We are seeking a skilled Site Reliability Engineer (SRE) specialising in Cloud Operations to join our dynamic team. The ideal candidate will leverage their expertise in cloud infrastructure, automation, and monitoring to ensure the reliability and performance of our services. You will play a crucial role in designing systems that are resilient, scalable, and fault-tolerant while collaborating closely with development and operations teams to enhance our cloud infrastructure.
Responsibilities:
Design and Implement Infrastructure:
Develop and maintain robust cloud architectures across various platforms (AWS, Azure, GCP) to support scalable services and applications.

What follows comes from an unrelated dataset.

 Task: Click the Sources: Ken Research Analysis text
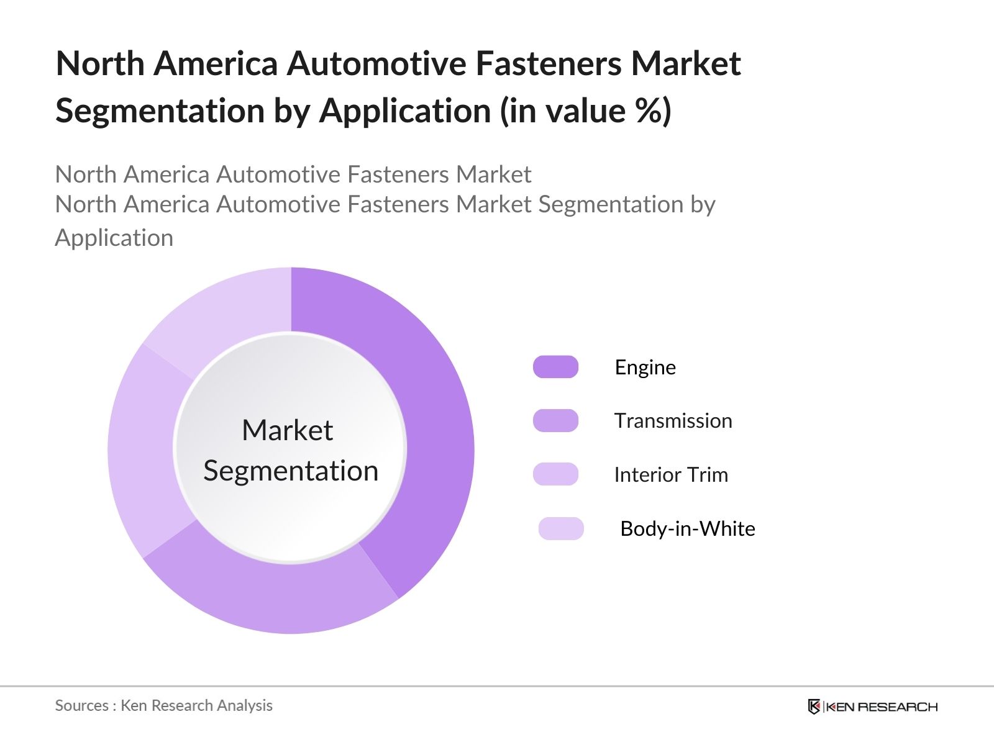pos(164,706)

Monitoring and Incident Management:
Set up monitoring tools to track system performance and promptly respond to incidents to minimize downtime and ensure service reliability.
Automation and Tooling:
Automate deployment, scaling, and management of applications using Infrastructure as Code (IaC) tools like Terraform or CloudFormation.
Continuous Improvement:
Collaborate with software engineering teams to promote best practices in system design, development, and operational procedures to maximize uptime and performance.
Capacity Planning:
Conduct capacity and performance analysis to anticipate system demands and ensure that resources are effectively utilized while implementing strategies for scaling.
Disaster Recovery and Security:
Design and test disaster recovery plans and ensure compliance with security protocols to protect customer data and maintain system integrity.
Documentation:
Create and maintain detailed documentation for system architecture, processes, and operational procedures to assist in training and knowledge transfer.
Minimal Qualifications
Bachelors degree in Computer Science, Computer Engineering, Electrical Engineering, or equivalent
At least 5 years of experience in a software product development environment in the cloud
Excellent English proficiency and fluency to communicate with people at all levels.
Preferred Qualifications:
Experience in large, scalable distributed systems and/or SaaS solutions
Experience with Terraform, Docker, Helm, Kubernetes.

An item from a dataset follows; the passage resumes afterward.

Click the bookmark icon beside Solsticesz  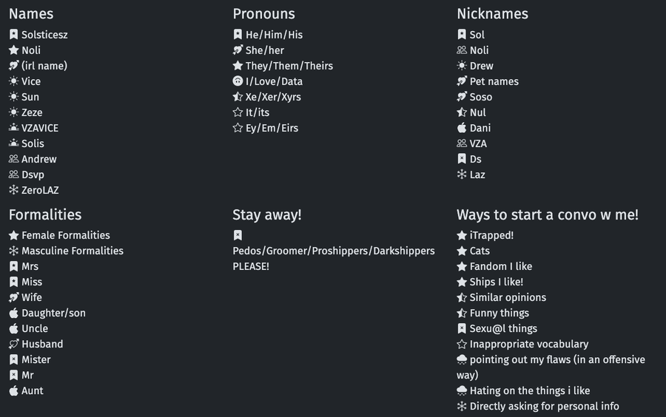tap(13, 35)
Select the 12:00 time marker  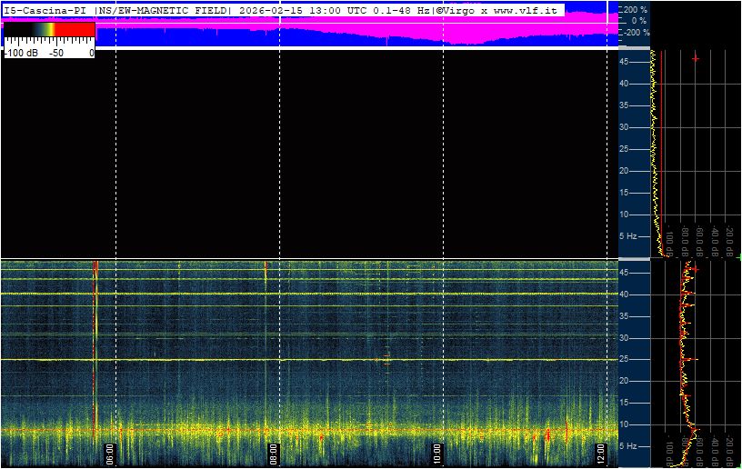(600, 452)
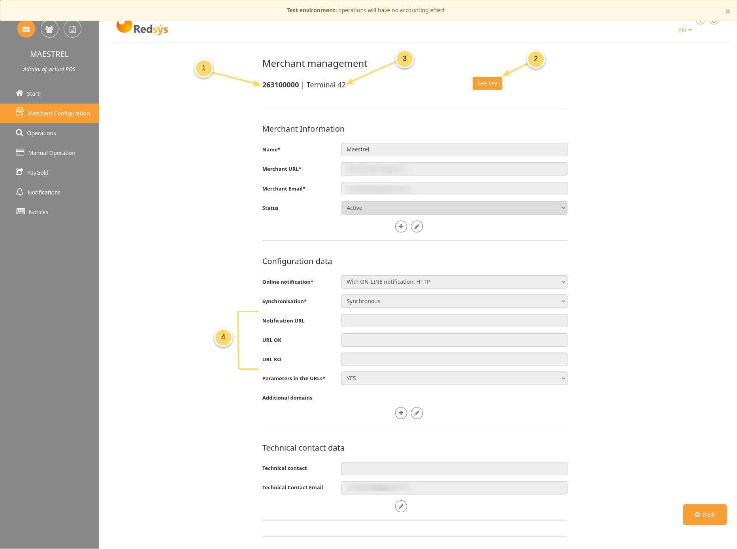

Scripting experience with language such as PowerShell, Shell scripting.
Working Experience in Azure cloud services, including Azure Resource Management and Terraform Provider for Azure RM.
Software development on Cloud platforms is a plus
Fluent in English - level required: C1
Direct experience with the Industrial Automation industry is a Plus
Benefits:
The ability to collaborate with, learn from colleagues in a complex, global organization.
We provide a working environment with a creative company, paired with a great compensation package, great benefits, and a supportive atmosphere where you can sharpen with new challenges and development opportunities.
Hybrid work-from-home and at a determined Rockwell Automation facility.
Corporate Social Responsibility opportunities,
Support from our 24/7 employee assistance program.